Customer, investment, delivery: Using a business mindset in a new age of passenger rail

The Federal Railroad Administration Corridor Identification & Development (FRA CID) Program is set to transform passenger rail across the US, offering a once-in-a-generation opportunity to bring about radical change in mobility choices for everyday Americans. 

Previously, we wrote about the benefits of adopting a business mindset that is agile, creative, and product-orientated in order to make the most of this opportunity. 

Forbes quote

A business without defined priorities is at risk of failing to serve both its funders and the consumers who are the revenue generators. The once-in-a-generation potential afforded by the FRA CID Program to create new infrastructure and connections is enormous, and the reality of designing and delivering on this potential will challenge the greatest of American minds. However, without customers, assets created during the capital phase are doomed to prove poor investments and worse businesses.

Compounding the broad possibilities of new infrastructure are the associated policy objectives of new rail developments. Hopeful contenders for funding must meet expectations to improve equity, improve economic connectivity and lower carbon emissions while maintaining a viable and sustainable service.

Rail needs to marry policy objectives with an astute business mindset in order to both financially sustain itself and provide a public good. This is no means feat but maintaining a focus on key priorities will help bring success to the rail renaissance sweeping the US. 

competitive edge

We think there are three focus areas for passenger rail to be successful – customer, investors and delivery.

focus areas for passenger rail to be successful

Focus on the customer 

Who is the passenger? This question forms the basis of the need to focus on the customer, and the answer comes in two parts, the markets (defined by where people live and work) and the customer segments (typified, for example, by their socio-demographic characteristics, their behaviors, preferences and attitudes).

A business study tests, evaluates and refines its offer to customers with difficult trade-offs, meaning one market or segment is served over another. Serving a passenger segment may mean making decisions about the capital assets and how they’re used, and at the same time, conscious decisions must be made about the customer offer, such as frequency, stopping patterns and on-board service choices. 

How will the customer base change as a new service matures or services are expanded or enhanced? What products can be offered, discontinued or built upon? What commercial opportunities could a new fleet offer and how will customers value those opportunities? Does the asset created in the present allow the service to meet those future customer expectations?

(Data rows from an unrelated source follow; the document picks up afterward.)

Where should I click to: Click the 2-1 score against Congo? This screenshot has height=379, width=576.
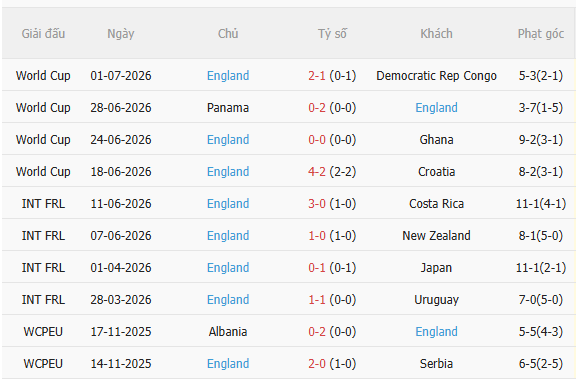(x=317, y=76)
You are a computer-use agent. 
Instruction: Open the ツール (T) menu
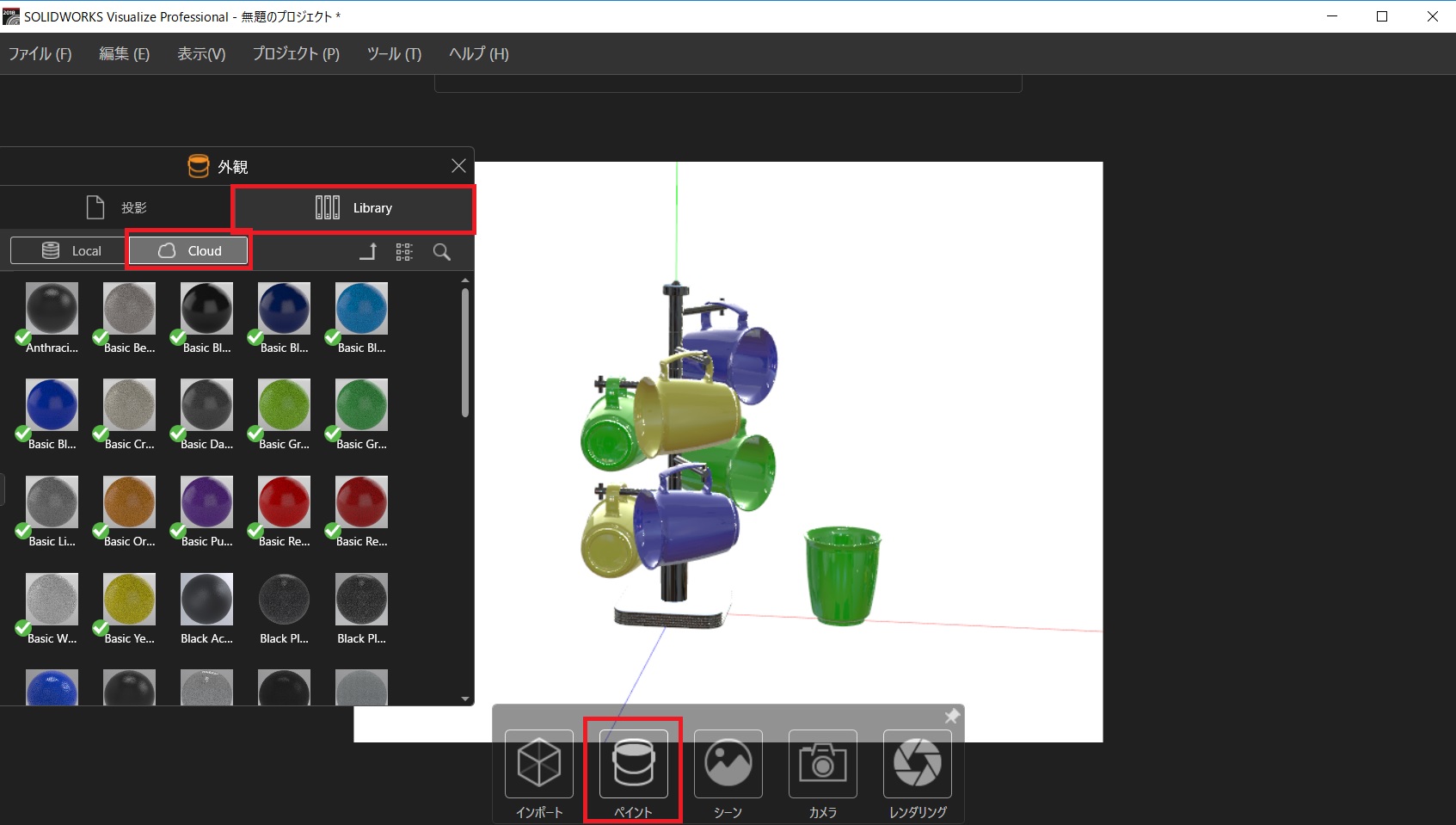pos(394,54)
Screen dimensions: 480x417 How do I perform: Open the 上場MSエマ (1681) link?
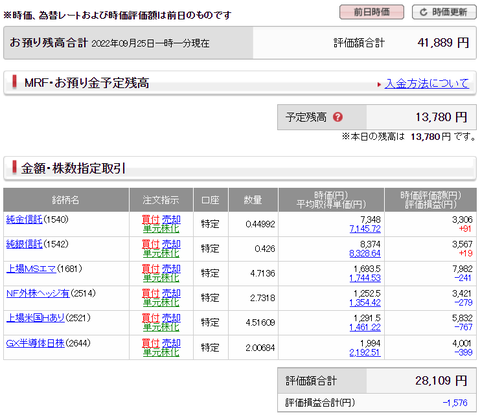click(31, 269)
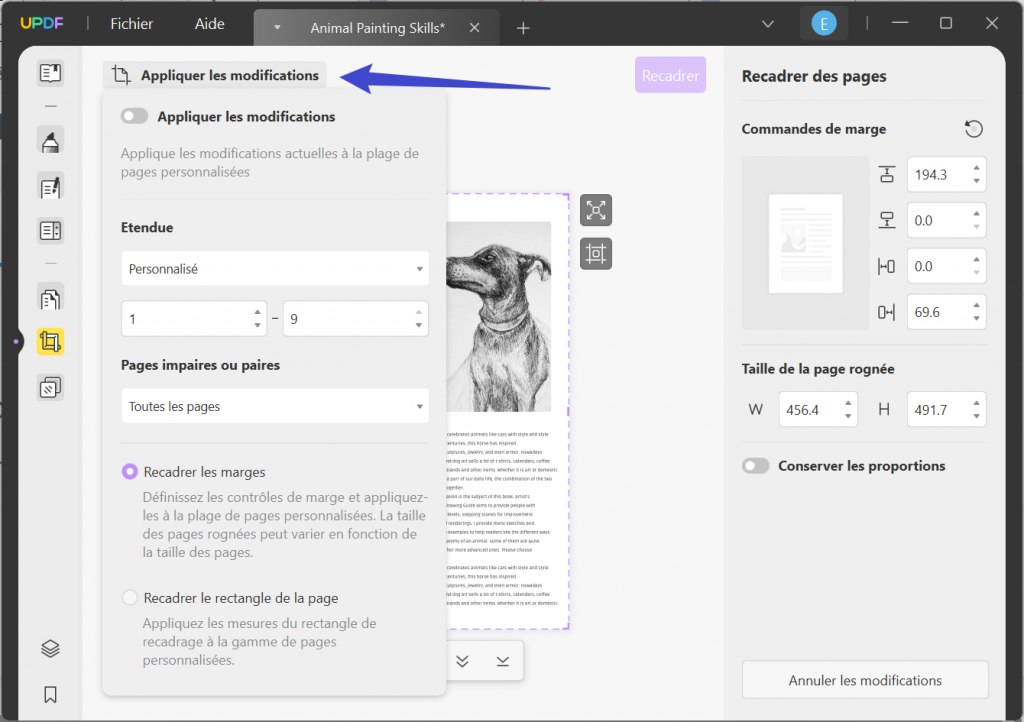
Task: Open the Fichier menu
Action: [131, 23]
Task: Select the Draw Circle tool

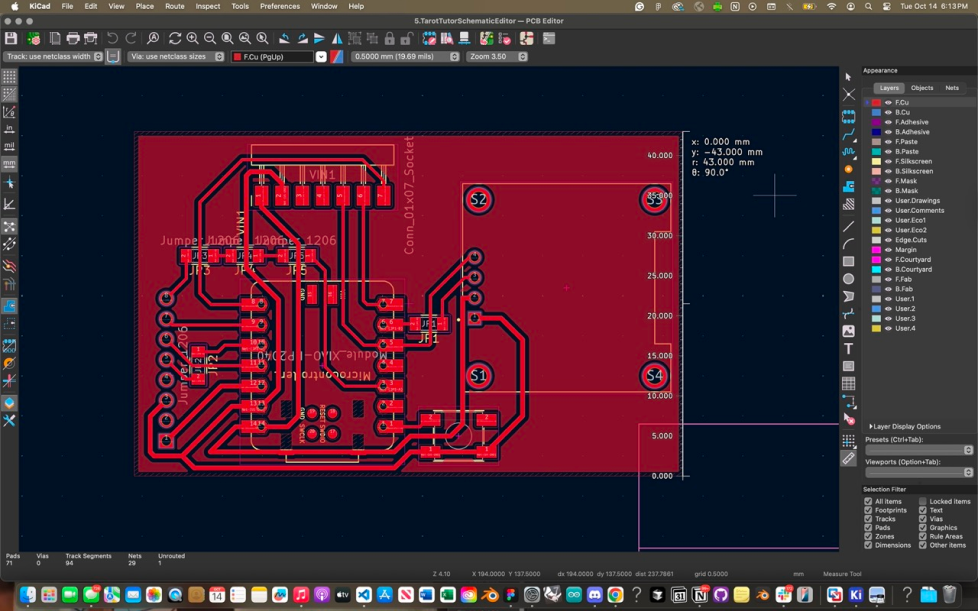Action: [848, 279]
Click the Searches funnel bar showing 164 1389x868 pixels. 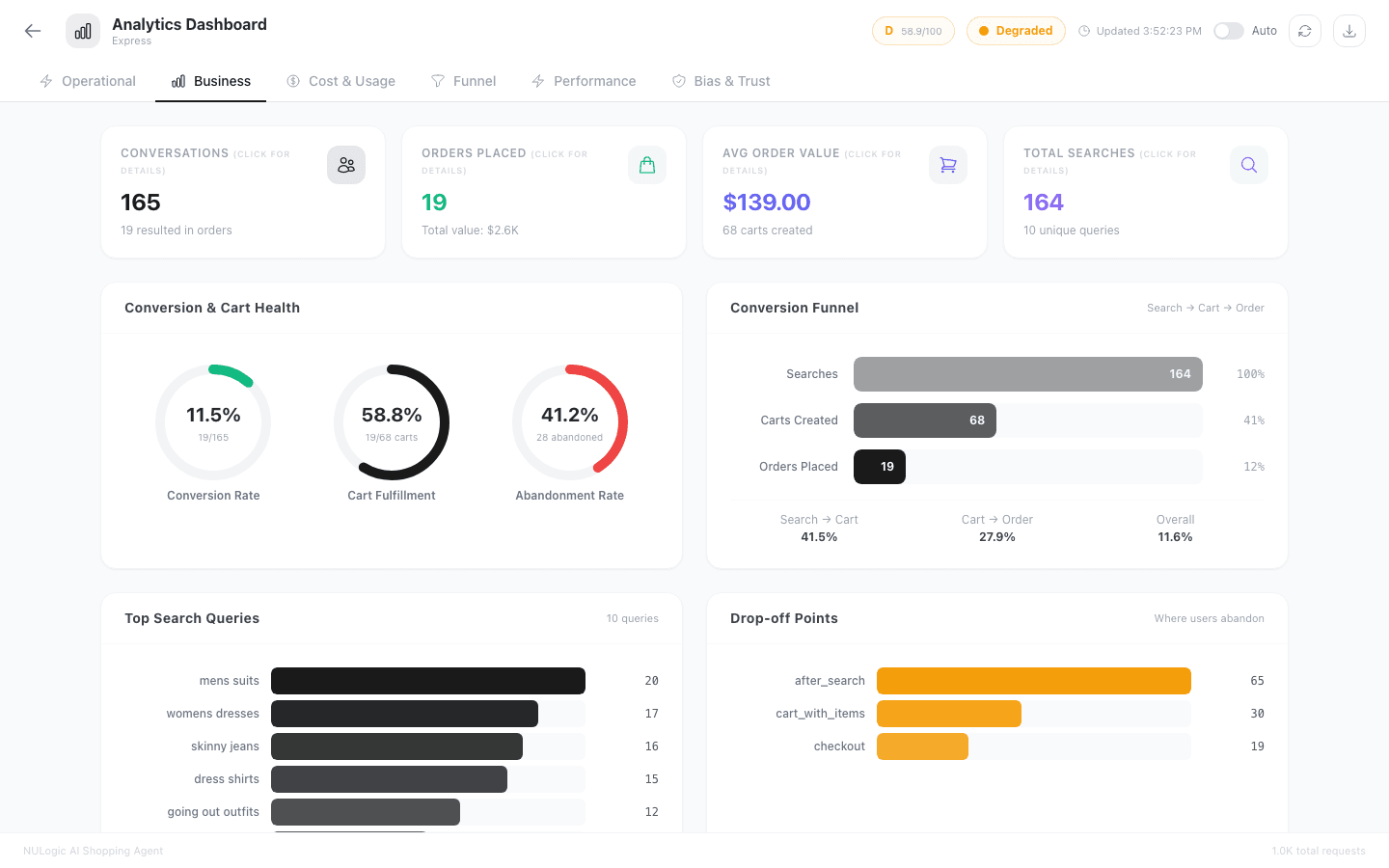[x=1027, y=374]
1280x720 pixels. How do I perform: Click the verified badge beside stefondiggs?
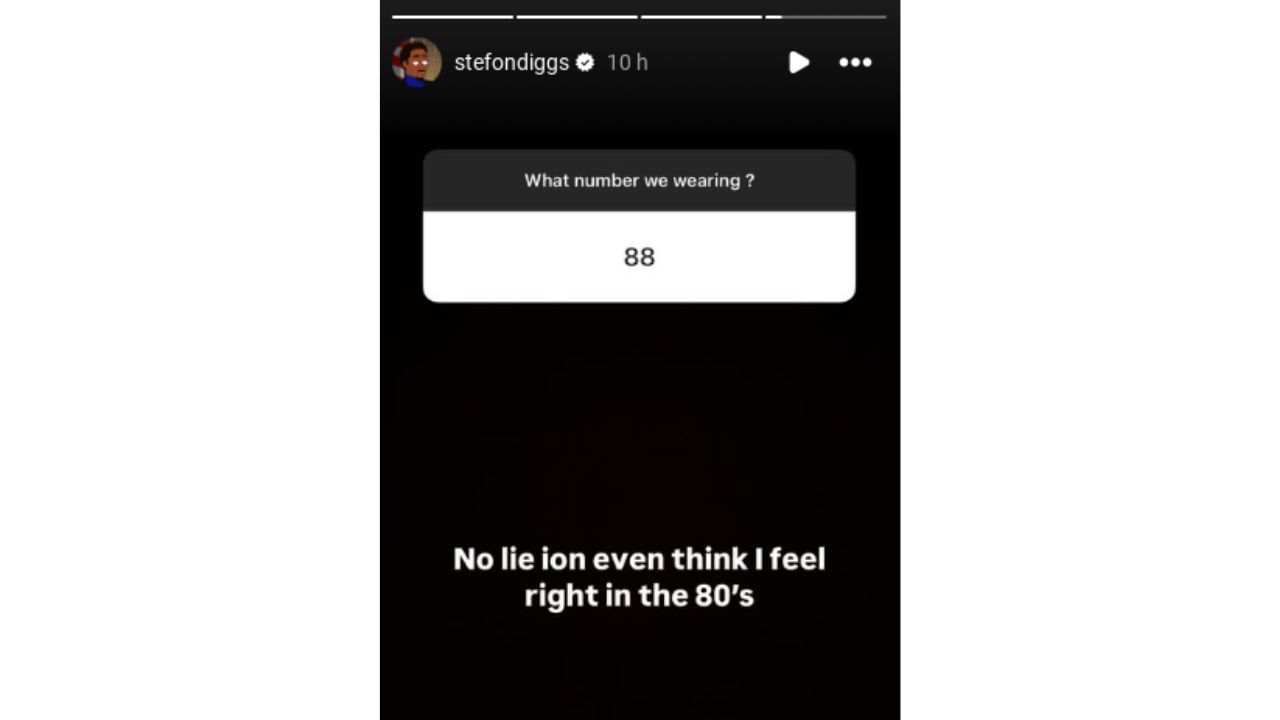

Maintaining a focus on the customer can help answer all these questions and boost all-important ticket sales for decades to come. 

Focus on investors 

Why invest in building a new asset or enhancing an existing service? A focus on investors will give insight into their goals and desired outcomes and help to inform how these can be aligned with future operations as the business evolves and adapts.

For passenger rail services, this challenge is arguably more complex and challenging to navigate than in a ‘typical’ business.  Political change may influence policy priorities, and funding obligations may be inconsistent with local objectives.  Rail services can be proposed to deliver a wide variety of outcomes ranging from helping to save the planet to decongesting roads and flight paths. 

A successful business listens intently to its investors (many with subtly different objectives of their own) and understands how their needs and constraints change over time, always demonstrating the evidence of its performance against their priorities. 

Focus on delivery 

It’s a certainty that, in business, challenges arise and risks materialize. It isn’t easy to achieve consistent and successful delivery, but it is imperative if the confidence of investors and consumers is not to be lost.

A focus on delivery is essential to show both why a business can be trusted to deliver a service and operate it and to convince investors why the business will deliver on brand expectations. 

From our experience, consistent operational delivery comes from a coherent delivery approach.  Discipline in the service plan, assessing capital, use of insights and data and risk identification and mitigation are all essential considerations to deliver successfully. Ultimately the question will be, is the organization equipped to deliver the service and customer experience that will result in planned ridership?

In our final article of this series, we will highlight how, in our opinion, business mindset is embedded within the FRA’s Corridor Identification program. Applying the three perspectives discussed in this article seeks to sharpen Service Development Plans (SDPs), make investment pitches to funders, garner political action/support and, above all, convince the people to ride it, ride it and ride it again!